# WHAT IS REQUIRED
Please restate, word for word, the lines below that begin at the one with "Click the Jeee username" and end at the one with "Screen dimensions: 780x674". Leave out all other lines.

# GIVEN ENTRIES
━━━━━━
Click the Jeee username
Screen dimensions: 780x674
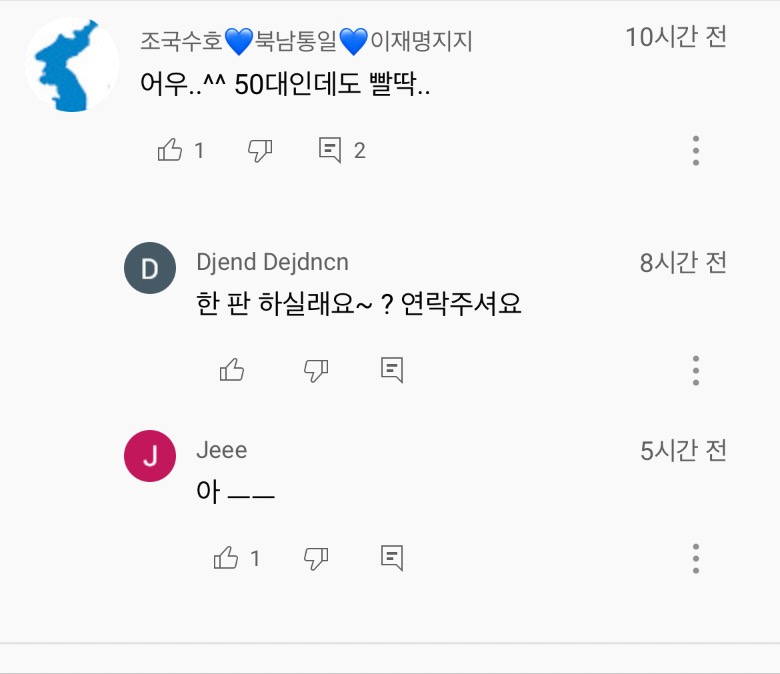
━━━━━━
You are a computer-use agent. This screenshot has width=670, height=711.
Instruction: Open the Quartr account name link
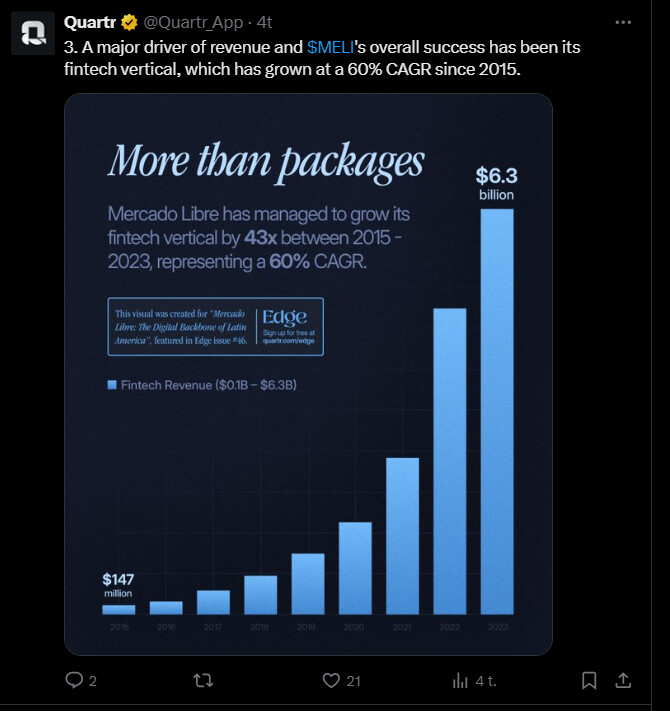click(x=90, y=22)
━━━━━━
# TASK OUTPUT
Click the Jeee username
Screen dimensions: 780x674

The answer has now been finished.